→ What is needed:
Please copy out the following lines word for word, changing nothing.

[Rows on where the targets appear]
====

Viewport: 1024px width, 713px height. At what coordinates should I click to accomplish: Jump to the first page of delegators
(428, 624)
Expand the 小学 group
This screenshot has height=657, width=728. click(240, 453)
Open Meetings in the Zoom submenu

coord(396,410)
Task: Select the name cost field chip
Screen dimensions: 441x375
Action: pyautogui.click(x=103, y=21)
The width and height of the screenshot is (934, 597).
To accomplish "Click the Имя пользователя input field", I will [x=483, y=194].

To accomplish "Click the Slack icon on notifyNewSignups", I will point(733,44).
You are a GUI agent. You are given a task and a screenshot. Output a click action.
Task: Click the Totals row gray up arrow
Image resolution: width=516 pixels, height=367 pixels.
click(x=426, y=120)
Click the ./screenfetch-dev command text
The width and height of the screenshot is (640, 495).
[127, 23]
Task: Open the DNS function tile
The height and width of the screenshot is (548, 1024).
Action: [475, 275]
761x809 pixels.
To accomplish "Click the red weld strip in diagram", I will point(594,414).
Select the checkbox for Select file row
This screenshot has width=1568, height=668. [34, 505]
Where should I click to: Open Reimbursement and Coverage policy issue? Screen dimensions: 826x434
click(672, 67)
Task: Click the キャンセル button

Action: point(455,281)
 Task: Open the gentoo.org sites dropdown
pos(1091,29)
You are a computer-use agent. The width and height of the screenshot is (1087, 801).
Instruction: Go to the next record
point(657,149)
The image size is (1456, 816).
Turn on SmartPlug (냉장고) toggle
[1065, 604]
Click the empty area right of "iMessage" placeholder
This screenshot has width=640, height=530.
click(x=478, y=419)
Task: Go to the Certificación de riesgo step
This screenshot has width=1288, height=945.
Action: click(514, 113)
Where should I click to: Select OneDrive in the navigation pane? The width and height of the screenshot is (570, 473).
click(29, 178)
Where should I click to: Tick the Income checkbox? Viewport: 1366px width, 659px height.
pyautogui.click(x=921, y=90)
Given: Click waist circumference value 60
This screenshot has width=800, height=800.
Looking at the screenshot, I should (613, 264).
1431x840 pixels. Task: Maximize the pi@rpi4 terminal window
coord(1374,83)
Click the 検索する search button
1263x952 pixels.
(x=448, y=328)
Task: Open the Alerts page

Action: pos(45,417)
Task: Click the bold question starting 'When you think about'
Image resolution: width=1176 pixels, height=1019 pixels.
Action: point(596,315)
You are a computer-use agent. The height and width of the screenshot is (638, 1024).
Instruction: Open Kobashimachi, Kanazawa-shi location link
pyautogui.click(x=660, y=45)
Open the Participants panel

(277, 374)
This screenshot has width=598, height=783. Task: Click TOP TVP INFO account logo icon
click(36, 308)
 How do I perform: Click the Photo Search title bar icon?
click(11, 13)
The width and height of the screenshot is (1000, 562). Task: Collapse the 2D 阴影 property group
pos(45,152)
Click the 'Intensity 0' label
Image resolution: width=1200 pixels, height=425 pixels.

====

→ Completed exercise:
Viewport: 1024px width, 713px height. At what coordinates should I click to accomplish: Jump to the first page of delegators
(428, 624)
Expand the 小学 group
This screenshot has height=657, width=728. click(240, 453)
Open Meetings in the Zoom submenu

coord(396,410)
Task: Select the name cost field chip
Screen dimensions: 441x375
Action: pyautogui.click(x=103, y=21)
The width and height of the screenshot is (934, 597).
To accomplish "Click the Имя пользователя input field", I will [x=483, y=194].

To accomplish "Click the Slack icon on notifyNewSignups", I will point(733,44).
You are a GUI agent. You are given a task and a screenshot. Output a click action.
Task: Click the Totals row gray up arrow
Image resolution: width=516 pixels, height=367 pixels.
click(x=426, y=120)
Click the ./screenfetch-dev command text
The width and height of the screenshot is (640, 495).
[127, 23]
Task: Open the DNS function tile
The height and width of the screenshot is (548, 1024).
Action: [475, 275]
761x809 pixels.
To accomplish "Click the red weld strip in diagram", I will point(594,414).
Select the checkbox for Select file row
This screenshot has width=1568, height=668. [34, 505]
Where should I click to: Open Reimbursement and Coverage policy issue? Screen dimensions: 826x434
click(672, 67)
Task: Click the キャンセル button

Action: point(455,281)
 Task: Open the gentoo.org sites dropdown
pos(1091,29)
You are a computer-use agent. The width and height of the screenshot is (1087, 801).
Instruction: Go to the next record
point(657,149)
The image size is (1456, 816).
Turn on SmartPlug (냉장고) toggle
[1065, 604]
Click the empty area right of "iMessage" placeholder
This screenshot has width=640, height=530.
click(x=478, y=419)
Task: Go to the Certificación de riesgo step
This screenshot has width=1288, height=945.
Action: click(514, 113)
Where should I click to: Select OneDrive in the navigation pane? The width and height of the screenshot is (570, 473).
click(29, 178)
Where should I click to: Tick the Income checkbox? Viewport: 1366px width, 659px height.
pyautogui.click(x=921, y=90)
Given: Click waist circumference value 60
This screenshot has width=800, height=800.
Looking at the screenshot, I should (613, 264).
1431x840 pixels. Task: Maximize the pi@rpi4 terminal window
coord(1374,83)
Click the 検索する search button
1263x952 pixels.
(x=448, y=328)
Task: Open the Alerts page

Action: pos(45,417)
Task: Click the bold question starting 'When you think about'
Image resolution: width=1176 pixels, height=1019 pixels.
Action: point(596,315)
You are a computer-use agent. The height and width of the screenshot is (638, 1024).
Instruction: Open Kobashimachi, Kanazawa-shi location link
pyautogui.click(x=660, y=45)
Open the Participants panel

(277, 374)
This screenshot has width=598, height=783. Task: Click TOP TVP INFO account logo icon
click(36, 308)
 How do I perform: Click the Photo Search title bar icon?
click(11, 13)
The width and height of the screenshot is (1000, 562). Task: Collapse the 2D 阴影 property group
pos(45,152)
Click the 'Intensity 0' label
Image resolution: width=1200 pixels, height=425 pixels.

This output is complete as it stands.